If the main thesis is "training on larger resolution results in better performance on high resolution images" then this seems to be a conclusion we already knew from a pure mathematical understanding of entropy, and is something many researchers have been discussing for decades.
There are a lot of evaluations here but it is not explicitly clear to me that the architecture is playing the main role. There is very little in the ablation study and a larger focus on dataset coverage. Table 1 is difficult interpret. While I commend the fine tuning of ViT it would not distinguish the entropy problem as (IIRC) VIT was pretrained on 224x224 resolution images and then fine-tuned to a higher resolution. More fine tuning isn't going to make that problem go away. Table 2 helps us understand pooling but does more in terms of dataset coverage than the coverage of solution space.
I don't think it is bad in the way of "this is not a useful thing that was built" but "the way this is communicated makes it difficult for me as a researcher to interpret the reason for these results." In a way, my criticism here is much more general than just this paper. I am frustrated with the recent trends in AI research that there is more focus being put into coverage of datasets over interpretation. Interpretation such as more in depth ablations (e.g. holding variables constant, changing specific parameters for a test[4]). There isn't infinite compute, so I'm not expecting the world. But in the trade-off between dataset coverage and more thorough ablations, I'd significantly prefer the latter. It is entirely possible that the architectural changes here are critical to the model's ability to properly encode the information. There are hints at it in the paper but it is difficult to distinguish form training procedures and simply the entropy. There's many moving parts and the information provided is not enough to distinguish (or distinguish to an acceptable threshold). I don't entirely blame researchers for making their choice in trade-offs, we can't encourage more in depth ablations until reviewers stop using "what about x dataset" as a excuse[5]. This paradigm of dataset coverage really feels like a lot of wasted compute. And honestly, I suspect we'd make far more improvements were we to change paradigms, as well as many of those improvements would come from much smaller labs without these large compute resources.

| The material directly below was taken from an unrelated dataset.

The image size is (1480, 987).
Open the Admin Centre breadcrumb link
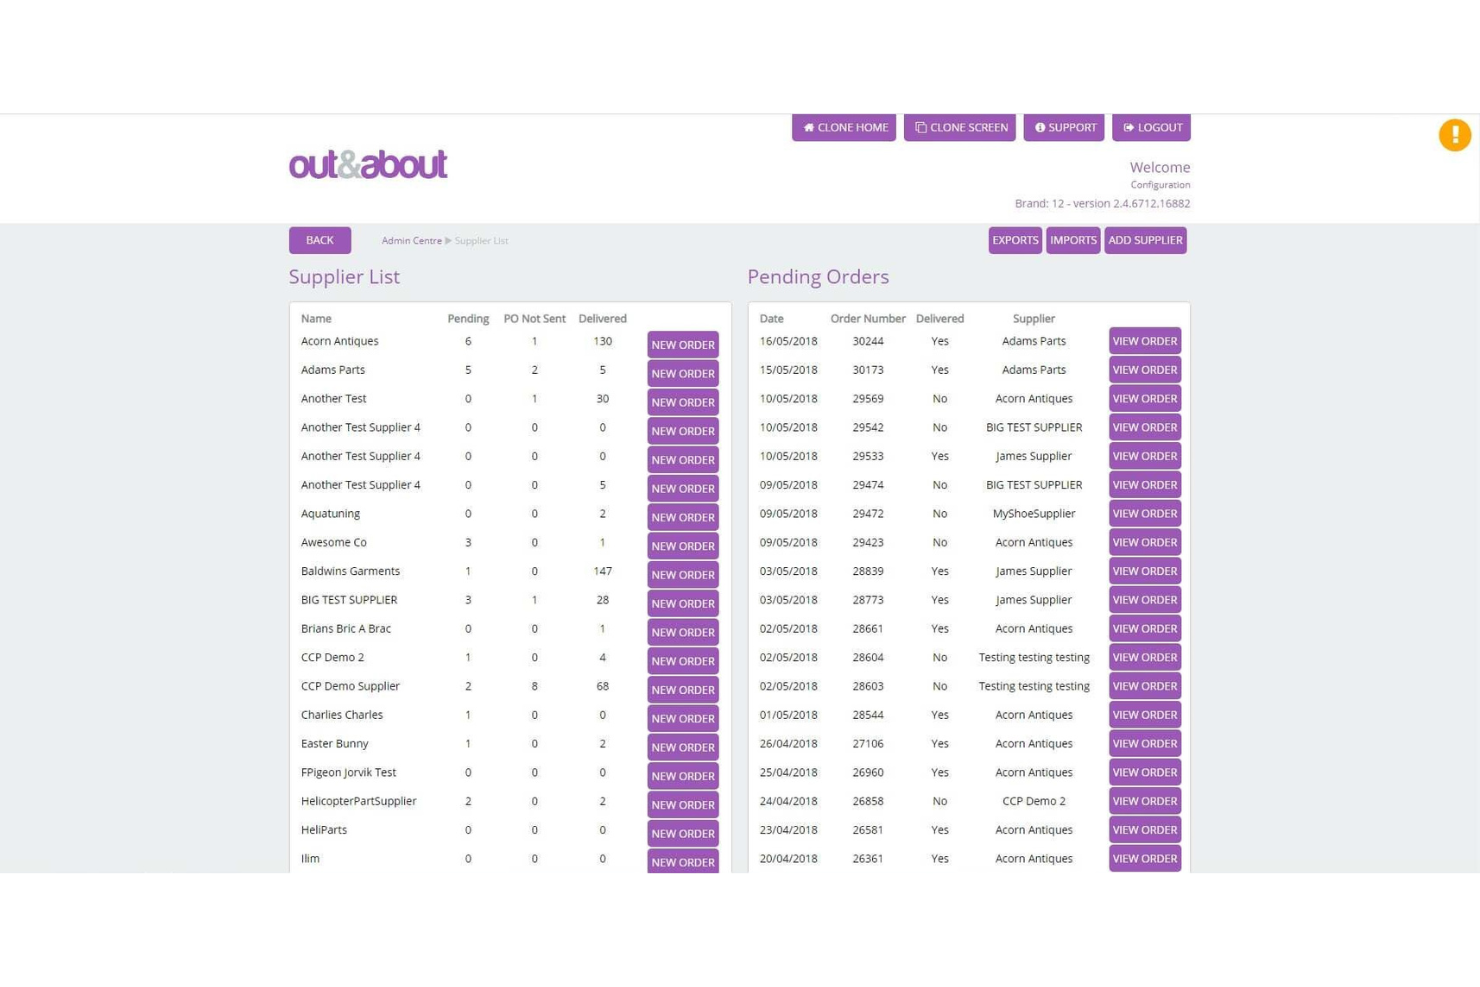(411, 240)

[4] It would be nice to change one parameter at a time but sometimes things are coupled.
[5] "I'm curious about performance on x dataset because x dataset has y quality that I think is important" is a perfectly fine critique. But I rarely see that type of criticism in reviews. They include the demand but not the motivation for the demand. Just leads to noisy reviewing as an author can't infer if reviewer is asking because they're lazy or because they think lack of inclusion undermines the author's claims.
imtringued · 18h ago
>If the main thesis is "training on larger resolution results in better performance on high resolution images" then this seems to be a conclusion we already knew from a pure mathematical understanding of entropy, and is something many researchers have been discussing for decades.

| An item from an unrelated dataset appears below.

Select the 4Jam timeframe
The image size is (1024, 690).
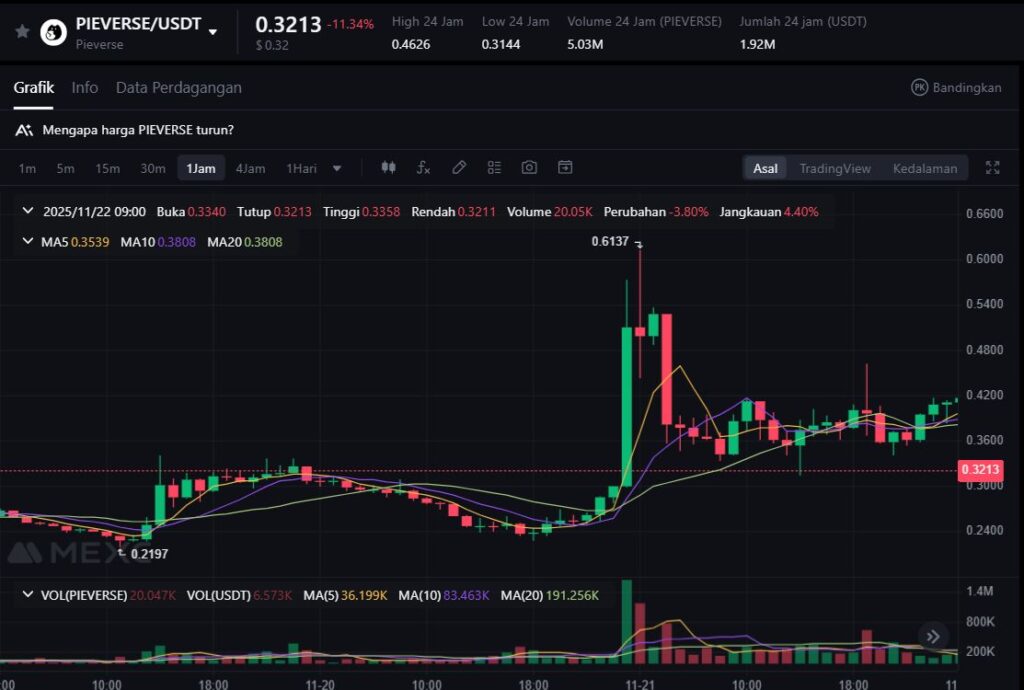pos(250,168)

I think you missed the part where the word performance is doing double duty here. Performance as in accuracy of the result and performance as in the time it takes to achieve said result.
The expectation is that training on a larger resolution will worsen performance in the second sense. You also mentioned that downsampling images will destroy information, hence FastVLM should also perform worse in the first sense, since it is clearly running its transformer layers on downsampled images through the patch embedding halving the image resolution with each layer.

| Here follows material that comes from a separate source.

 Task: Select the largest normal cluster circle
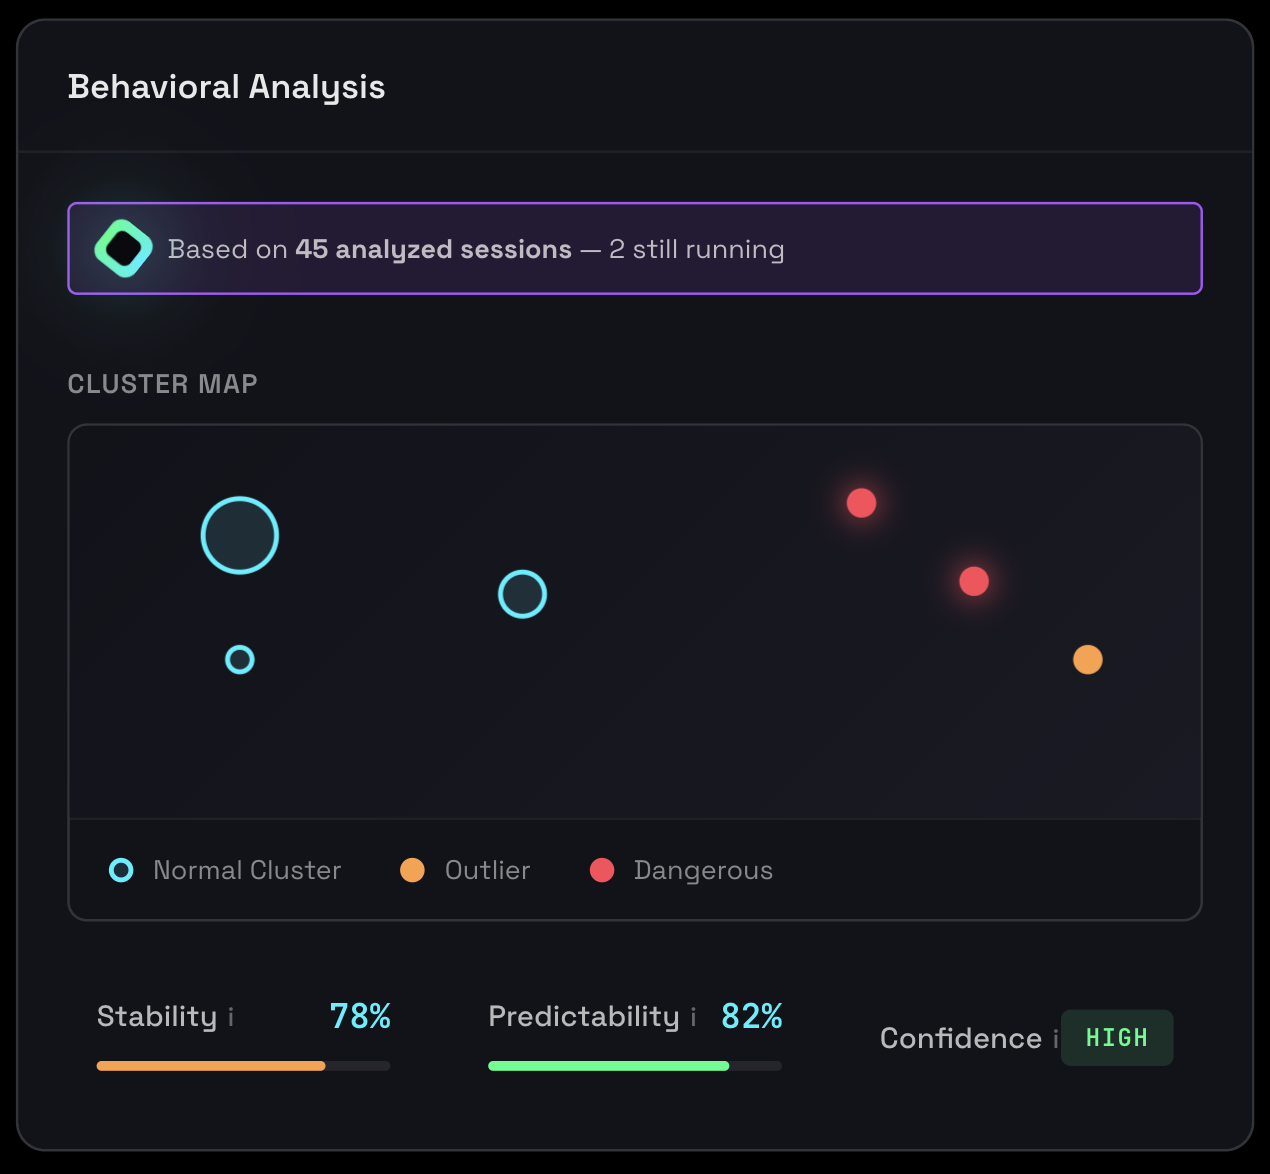point(239,535)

To be fair, the presented network architecture does not really look like anything special. Three CNN layers with two transformer layers is just good product engineering. The real insight to be had here is that writing your own custom downsampling algorithm is a waste of time. You should make the downsampling learnable and part of the model.
godelski · 8h ago
Sorry, I should clarify
> The expectation is that training on a larger resolution will worsen performance in the second sense.
> downsampling images will destroy information, hence FastVLM should also perform worse in the first sense
I do not think these are in contention. By training on larger images or embedding subnetwork can better learn to embed the requisite information. It need not hurt performance, in the sense of inference speed. This would require wise inference speeds were everything held equal or we just naively scaled. But it can actually be better if the learned algorithm is more efficient at extracting information, where there's the advantage of having access to more information. The larger resolution photo simply contains more information. On the other hand, if you train a model for a different downsampling task that information may not transfer well to the new downsampling task, which makes finetuning tricky and insufficient for a hard conclusion.
Note that their model is smaller. That actually can give us good analysis opportunities, as this suggests what I'm implying: more efficient embedding.
> Three CNN layers with two transformer layers is just good product engineering. The real insight to be had here is that writing your own custom downsampling algorithm is a waste of time. You should make the downsampling learnable and part of the model.
Actually that's the reason I linked [3] is because it reminded me of that paper. They used an overlapping (convolution) patch-and-embed method in the ViT model as opposed to the hard standard partitioning. Which in effect, is the same conclusion: learn your downsampler (embedder)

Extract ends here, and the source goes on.